# Required task
Can you reproduce all the data below with each "button" swapped for "control", everything else unchanged and the pictures left out?

- - - - -

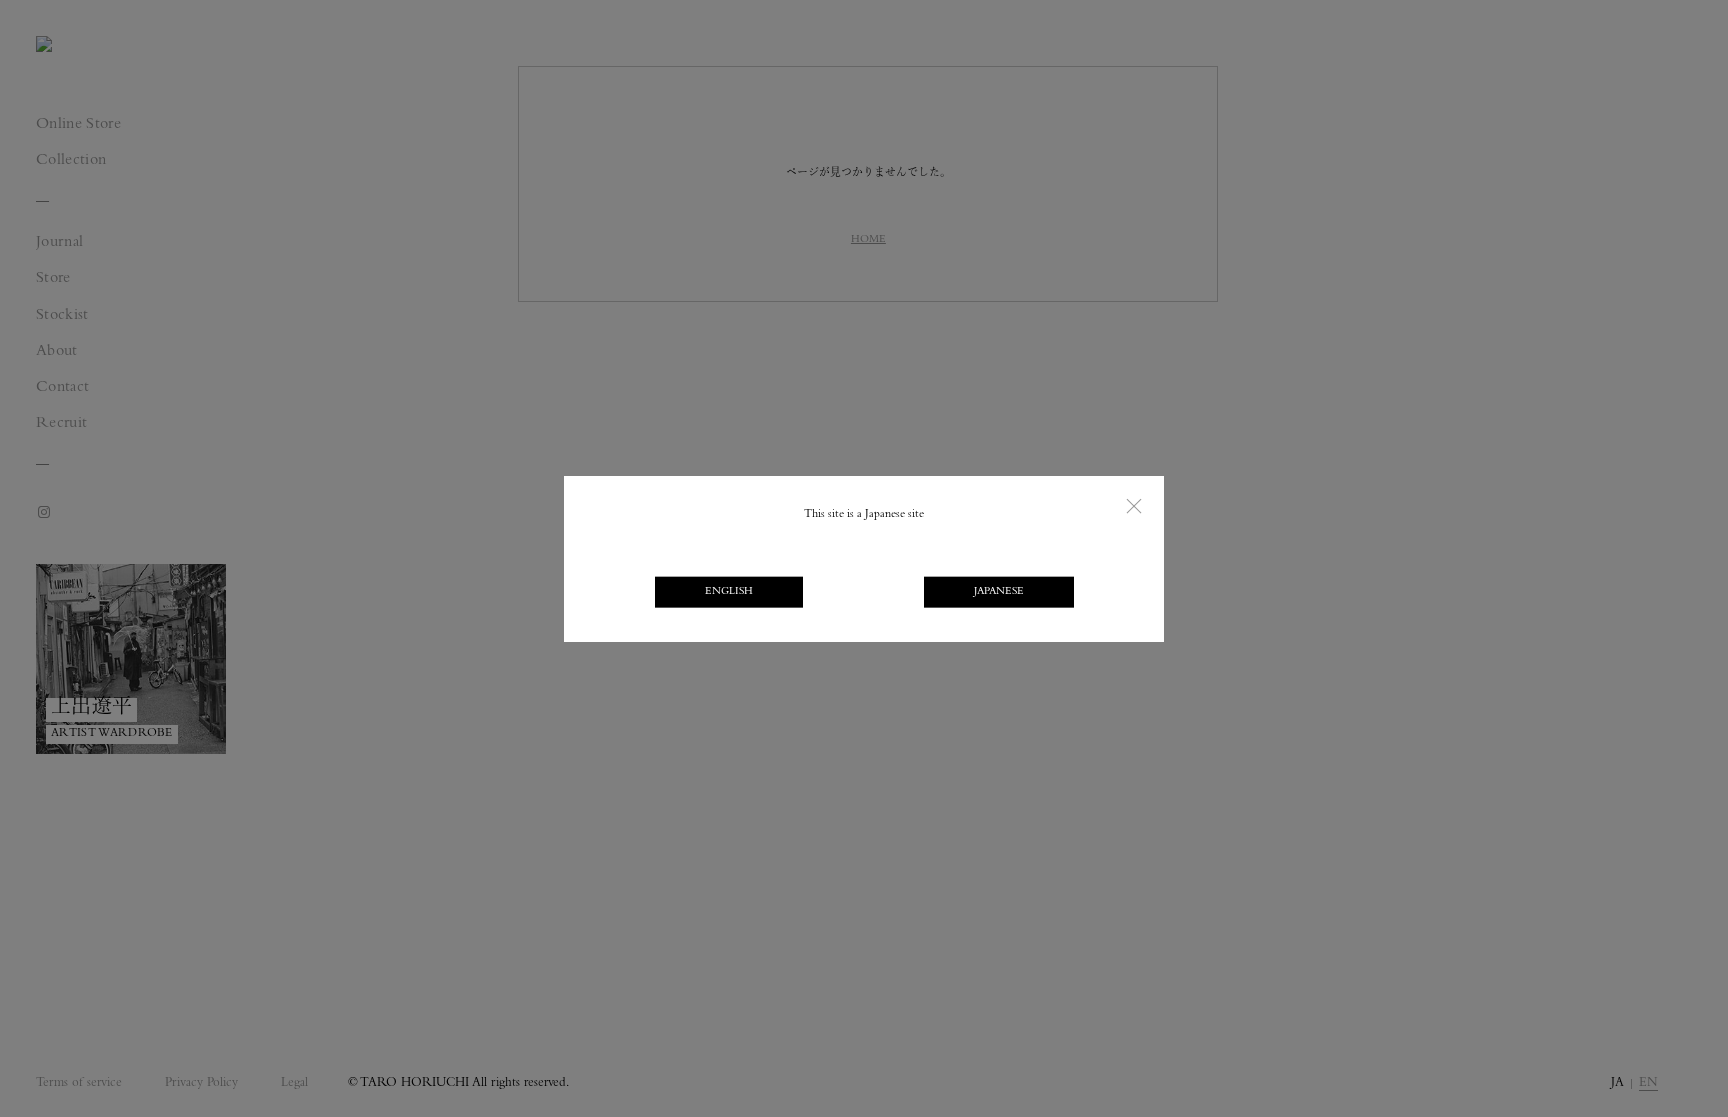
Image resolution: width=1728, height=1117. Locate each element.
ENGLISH (729, 591)
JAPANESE (999, 591)
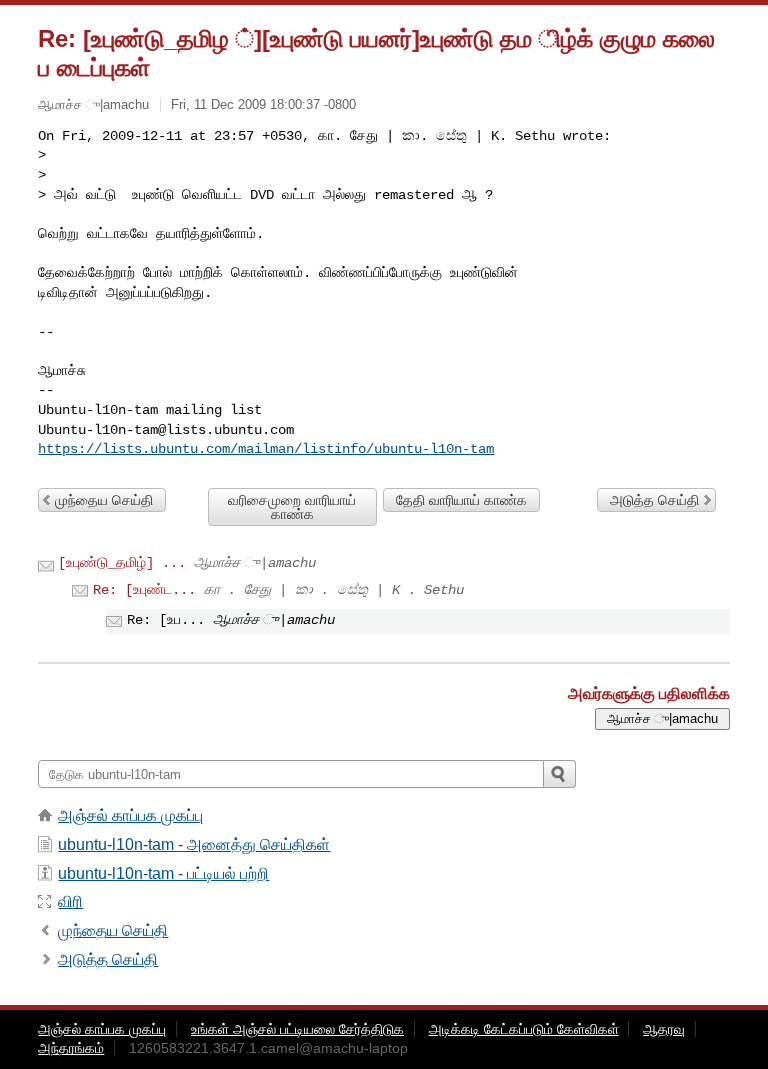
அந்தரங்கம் (71, 1048)
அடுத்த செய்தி (654, 500)
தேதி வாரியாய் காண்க (461, 500)
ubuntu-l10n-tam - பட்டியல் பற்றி (163, 873)
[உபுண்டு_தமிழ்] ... (122, 563)
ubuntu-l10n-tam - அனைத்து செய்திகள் (194, 844)
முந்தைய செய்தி (104, 500)
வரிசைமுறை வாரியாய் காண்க (292, 507)
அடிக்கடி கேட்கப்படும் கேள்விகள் (524, 1029)
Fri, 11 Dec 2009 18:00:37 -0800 (263, 104)
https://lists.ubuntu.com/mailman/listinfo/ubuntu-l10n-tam (266, 449)
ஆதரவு (664, 1029)
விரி (70, 901)
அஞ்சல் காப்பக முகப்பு (130, 815)
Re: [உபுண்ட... (144, 590)
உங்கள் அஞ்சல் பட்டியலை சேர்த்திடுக (297, 1029)
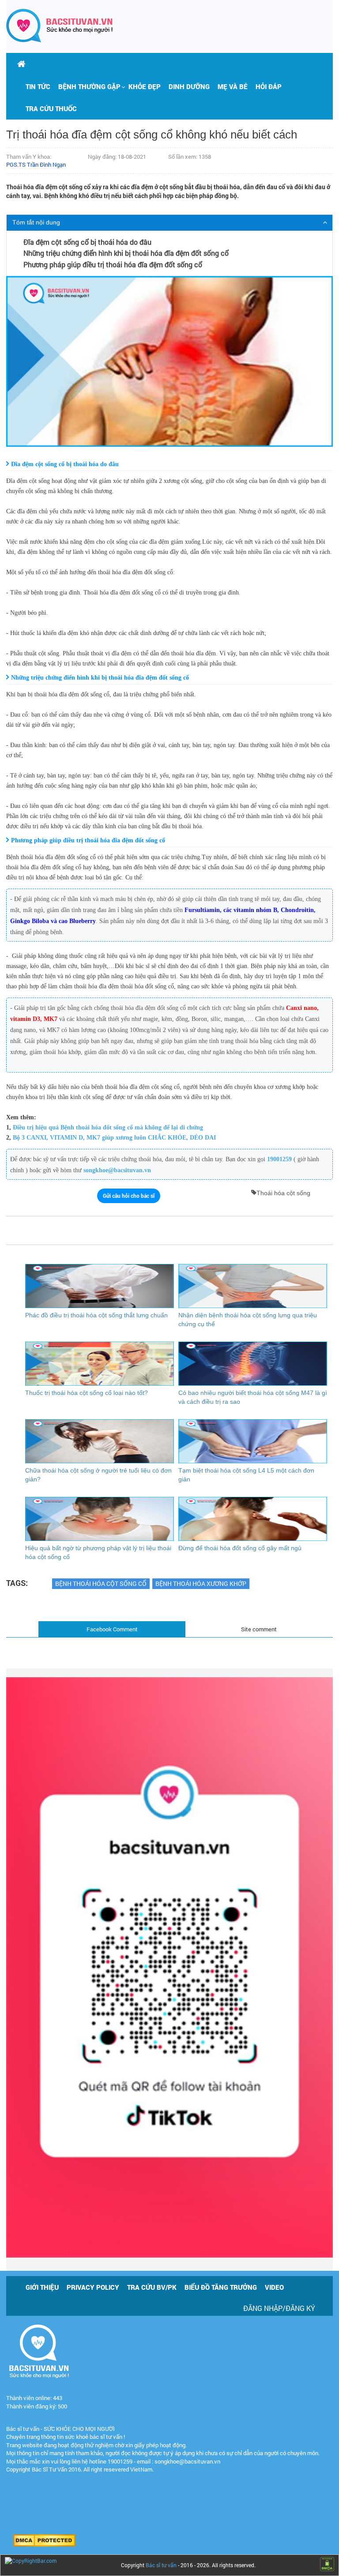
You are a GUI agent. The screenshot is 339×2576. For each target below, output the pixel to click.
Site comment (259, 1629)
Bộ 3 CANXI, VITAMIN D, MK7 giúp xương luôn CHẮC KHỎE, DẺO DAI (114, 1137)
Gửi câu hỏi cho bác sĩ (128, 1195)
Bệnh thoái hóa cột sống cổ (101, 1583)
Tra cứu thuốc (51, 108)
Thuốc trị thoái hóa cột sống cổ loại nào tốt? (86, 1392)
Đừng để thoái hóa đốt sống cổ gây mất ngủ (239, 1548)
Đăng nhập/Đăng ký (279, 2308)
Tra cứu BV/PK (152, 2287)
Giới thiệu (42, 2287)
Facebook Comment (112, 1629)
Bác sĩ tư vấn (161, 2565)
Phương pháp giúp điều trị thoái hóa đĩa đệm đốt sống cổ (112, 264)
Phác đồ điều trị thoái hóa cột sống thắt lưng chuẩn (96, 1315)
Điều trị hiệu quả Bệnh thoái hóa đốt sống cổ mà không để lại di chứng (108, 1127)
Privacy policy (93, 2287)
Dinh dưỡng (189, 86)
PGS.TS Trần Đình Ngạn (36, 164)
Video (274, 2287)
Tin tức (38, 86)
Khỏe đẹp (144, 86)
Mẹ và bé (233, 86)
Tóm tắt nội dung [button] (36, 222)
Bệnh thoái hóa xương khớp (200, 1583)
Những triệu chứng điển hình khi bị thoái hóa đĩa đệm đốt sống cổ (126, 253)
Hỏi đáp (269, 86)
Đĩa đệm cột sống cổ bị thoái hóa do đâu (87, 242)
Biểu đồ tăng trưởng (221, 2287)
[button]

- - - - -

# Expected output
Image resolution: width=1728, height=1117. Locate each element.
ENGLISH (729, 591)
JAPANESE (999, 591)
அந்தரங்கம் (71, 1048)
அடுத்த செய்தி (654, 500)
தேதி வாரியாய் காண்க (461, 500)
ubuntu-l10n-tam - பட்டியல் பற்றி (163, 873)
[உபுண்டு_தமிழ்] ... (122, 563)
ubuntu-l10n-tam - அனைத்து செய்திகள் (194, 844)
முந்தைய செய்தி (104, 500)
வரிசைமுறை வாரியாய் காண்க (292, 507)
அடிக்கடி கேட்கப்படும் கேள்விகள் (524, 1029)
Fri, 11 Dec 2009 18:00:37 -0800 (263, 104)
https://lists.ubuntu.com/mailman/listinfo/ubuntu-l10n-tam (266, 449)
ஆதரவு (664, 1029)
விரி (70, 901)
அஞ்சல் காப்பக முகப்பு (130, 815)
Re: [உபுண்ட... (144, 590)
உங்கள் அஞ்சல் பட்டியலை சேர்த்திடுக (297, 1029)
You are a GUI agent. The screenshot is 339×2576. For each target below, output the pixel to click.
Site comment (259, 1629)
Bộ 3 CANXI, VITAMIN D, MK7 giúp xương luôn CHẮC KHỎE, DẺO DAI (114, 1137)
Gửi câu hỏi cho bác sĩ (128, 1195)
Bệnh thoái hóa cột sống cổ (101, 1583)
Tra cứu thuốc (51, 108)
Thuốc trị thoái hóa cột sống cổ loại nào tốt? (86, 1392)
Đừng để thoái hóa đốt sống cổ gây mất ngủ (239, 1548)
Đăng nhập/Đăng ký (279, 2308)
Tra cứu BV/PK (152, 2287)
Giới thiệu (42, 2287)
Facebook Comment (112, 1629)
Bác sĩ tư vấn (161, 2565)
Phương pháp giúp điều trị thoái hóa đĩa đệm đốt sống cổ (112, 264)
Phác đồ điều trị thoái hóa cột sống thắt lưng chuẩn (96, 1315)
Điều trị hiệu quả Bệnh thoái hóa đốt sống cổ mà không để lại di chứng (108, 1127)
Privacy policy (93, 2287)
Dinh dưỡng (189, 86)
PGS.TS Trần Đình Ngạn (36, 164)
Video (274, 2287)
Tin tức (38, 86)
Khỏe đẹp (144, 86)
Mẹ và bé (233, 86)
Tóm tắt nội dung [control] (36, 222)
Bệnh thoái hóa xương khớp (200, 1583)
Những triệu chứng điển hình khi bị thoái hóa đĩa đệm đốt sống cổ (126, 253)
Hỏi đáp (269, 86)
Đĩa đệm cột sống cổ bị thoái hóa do đâu (87, 242)
Biểu đồ tăng trưởng (221, 2287)
[control]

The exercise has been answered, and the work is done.